ダメだ。考えたくない。つらいことなんて何も考えたくない。
あの日から狂い始めた不協和音は、まだ続いているんだ。私が跡部家を出たからといって、この人がいなくなったわけじゃないんだ。そんなことは分かっていたのに、自分の中で怒りや憎しみといった汚い感情がぐちゃうぐちゃになって怖い。
怖い。怖いよ。誰か。


「大丈夫だよ、玲華」


聞き覚えのある声がして、ふわりと体が軽くなるのを感じた。
目を上げたそこにいたのは早苗の姿で、私は自分の体がゆっくりと解けていくのを感じた。
早苗さえいれば、なにも怖くな。


『……え、ちょっと……待って』


どうして、早苗が、ここにいるの。
ひくひくと頬がひくつく。いけない箱を開けてしまったのか。それとも私の今の精神状態がおかしいのか。
あれ。あれあれ。
なにこれ。くすくすと聞こえる笑い声はなに?
うそ。なに。
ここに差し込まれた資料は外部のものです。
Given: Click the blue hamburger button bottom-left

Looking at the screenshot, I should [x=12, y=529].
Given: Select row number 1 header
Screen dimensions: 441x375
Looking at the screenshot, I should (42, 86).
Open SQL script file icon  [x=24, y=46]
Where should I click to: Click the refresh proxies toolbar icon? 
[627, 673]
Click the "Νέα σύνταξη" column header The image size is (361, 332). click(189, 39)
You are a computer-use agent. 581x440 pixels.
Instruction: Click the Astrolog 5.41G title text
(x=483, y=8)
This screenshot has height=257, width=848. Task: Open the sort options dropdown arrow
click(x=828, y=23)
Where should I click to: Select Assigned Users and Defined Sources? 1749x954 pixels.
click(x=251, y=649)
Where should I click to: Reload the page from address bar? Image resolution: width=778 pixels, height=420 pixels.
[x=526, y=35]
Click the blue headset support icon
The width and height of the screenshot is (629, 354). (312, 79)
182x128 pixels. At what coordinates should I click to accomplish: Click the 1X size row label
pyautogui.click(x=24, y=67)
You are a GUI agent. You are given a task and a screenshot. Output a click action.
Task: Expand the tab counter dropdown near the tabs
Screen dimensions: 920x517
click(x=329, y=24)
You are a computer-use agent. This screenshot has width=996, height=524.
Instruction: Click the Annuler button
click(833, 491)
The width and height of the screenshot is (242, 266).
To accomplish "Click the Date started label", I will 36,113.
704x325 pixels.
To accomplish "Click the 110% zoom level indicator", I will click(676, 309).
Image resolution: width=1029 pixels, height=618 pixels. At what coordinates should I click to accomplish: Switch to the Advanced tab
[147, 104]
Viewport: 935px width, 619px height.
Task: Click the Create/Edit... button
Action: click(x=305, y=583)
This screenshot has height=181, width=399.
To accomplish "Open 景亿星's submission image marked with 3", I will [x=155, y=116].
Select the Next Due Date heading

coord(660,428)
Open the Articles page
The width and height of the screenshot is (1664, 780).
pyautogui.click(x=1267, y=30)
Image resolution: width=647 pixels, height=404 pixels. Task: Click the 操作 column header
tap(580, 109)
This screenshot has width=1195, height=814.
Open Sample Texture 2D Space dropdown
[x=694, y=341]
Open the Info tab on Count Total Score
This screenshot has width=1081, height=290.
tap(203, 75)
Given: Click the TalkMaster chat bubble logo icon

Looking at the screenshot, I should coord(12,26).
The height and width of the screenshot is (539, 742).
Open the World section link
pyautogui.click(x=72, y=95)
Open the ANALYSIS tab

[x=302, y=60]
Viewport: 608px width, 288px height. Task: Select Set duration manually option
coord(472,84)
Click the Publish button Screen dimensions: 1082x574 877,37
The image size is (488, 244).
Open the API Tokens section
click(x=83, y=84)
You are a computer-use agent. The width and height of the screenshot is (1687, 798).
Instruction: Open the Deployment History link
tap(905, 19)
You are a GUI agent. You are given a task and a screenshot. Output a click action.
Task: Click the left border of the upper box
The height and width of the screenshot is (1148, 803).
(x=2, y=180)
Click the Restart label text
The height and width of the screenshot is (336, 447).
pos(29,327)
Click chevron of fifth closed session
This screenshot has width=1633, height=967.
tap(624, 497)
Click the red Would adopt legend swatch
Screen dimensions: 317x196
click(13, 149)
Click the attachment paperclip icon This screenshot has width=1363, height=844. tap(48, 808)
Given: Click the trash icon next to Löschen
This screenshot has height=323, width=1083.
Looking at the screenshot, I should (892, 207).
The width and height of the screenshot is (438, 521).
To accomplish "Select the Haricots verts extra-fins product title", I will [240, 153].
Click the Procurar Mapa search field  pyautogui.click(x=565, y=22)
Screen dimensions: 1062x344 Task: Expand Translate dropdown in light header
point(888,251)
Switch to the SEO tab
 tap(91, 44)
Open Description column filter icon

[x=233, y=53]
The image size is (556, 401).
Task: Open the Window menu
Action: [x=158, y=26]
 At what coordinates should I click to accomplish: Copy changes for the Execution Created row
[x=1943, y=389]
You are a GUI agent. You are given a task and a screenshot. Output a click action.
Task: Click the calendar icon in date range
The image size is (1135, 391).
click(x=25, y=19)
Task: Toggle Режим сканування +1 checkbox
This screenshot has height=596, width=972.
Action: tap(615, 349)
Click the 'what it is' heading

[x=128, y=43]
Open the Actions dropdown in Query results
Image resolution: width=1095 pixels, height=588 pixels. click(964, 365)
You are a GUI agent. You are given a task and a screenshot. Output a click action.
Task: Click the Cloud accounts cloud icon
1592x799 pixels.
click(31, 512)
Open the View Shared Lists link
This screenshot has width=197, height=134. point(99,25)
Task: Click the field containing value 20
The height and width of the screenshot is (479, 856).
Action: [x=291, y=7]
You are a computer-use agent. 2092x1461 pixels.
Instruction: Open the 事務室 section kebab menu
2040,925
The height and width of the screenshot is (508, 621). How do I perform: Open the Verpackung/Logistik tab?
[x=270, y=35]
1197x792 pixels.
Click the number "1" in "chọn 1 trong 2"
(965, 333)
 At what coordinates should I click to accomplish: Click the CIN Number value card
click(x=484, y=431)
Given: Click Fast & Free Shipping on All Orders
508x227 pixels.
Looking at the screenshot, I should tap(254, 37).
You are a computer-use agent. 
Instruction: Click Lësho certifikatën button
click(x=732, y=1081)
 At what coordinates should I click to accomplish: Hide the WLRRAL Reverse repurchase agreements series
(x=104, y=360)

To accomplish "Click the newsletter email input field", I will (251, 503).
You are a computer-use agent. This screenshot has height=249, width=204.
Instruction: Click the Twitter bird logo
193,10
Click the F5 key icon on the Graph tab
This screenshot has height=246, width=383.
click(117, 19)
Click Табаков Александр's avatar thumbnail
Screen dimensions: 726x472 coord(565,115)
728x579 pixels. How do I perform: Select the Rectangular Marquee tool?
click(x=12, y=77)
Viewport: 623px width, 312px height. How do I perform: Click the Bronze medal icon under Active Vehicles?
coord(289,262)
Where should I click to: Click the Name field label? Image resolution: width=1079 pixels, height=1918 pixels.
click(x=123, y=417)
ああ、もう何もわからない。
分かることは何もなくて、響いた声が残酷にも私を刺した。


「貴方の後は私が継ぐから大丈夫だよ」


待って、待って。まさか。
耳の奥で過去の記憶がよみがえる。
そう、義母様には子供がいたんだ。私はその子を見たことは無かったのだけど、そう。そうだ。嗚呼、どうして今更そんなことを思い出したんだろう。
全て仕組まれていたんだ。
私が早苗に会ったことも、早苗が私の傍で支えてくれたことも。


「馬鹿な玲華。この数年間は自分の好きなように動かせてあげたのも、私を信頼させたのも……全部玲華を傷つけるため。全部母様の計画通りだったんだよ」


無邪気に笑う早苗は優雅な身振りで義母様のところへと向かう。義母様は、絶望に染まる私の姿を見て、嗤った。
そういうことだったんだ。

『……早苗、あなた、は……』

「もう玲華の帰る場所は無いの。だって」


私が跡部家次男婦人の実の子供なのよ。
楽しげに笑う早苗は私の前でひらりと身を廻した。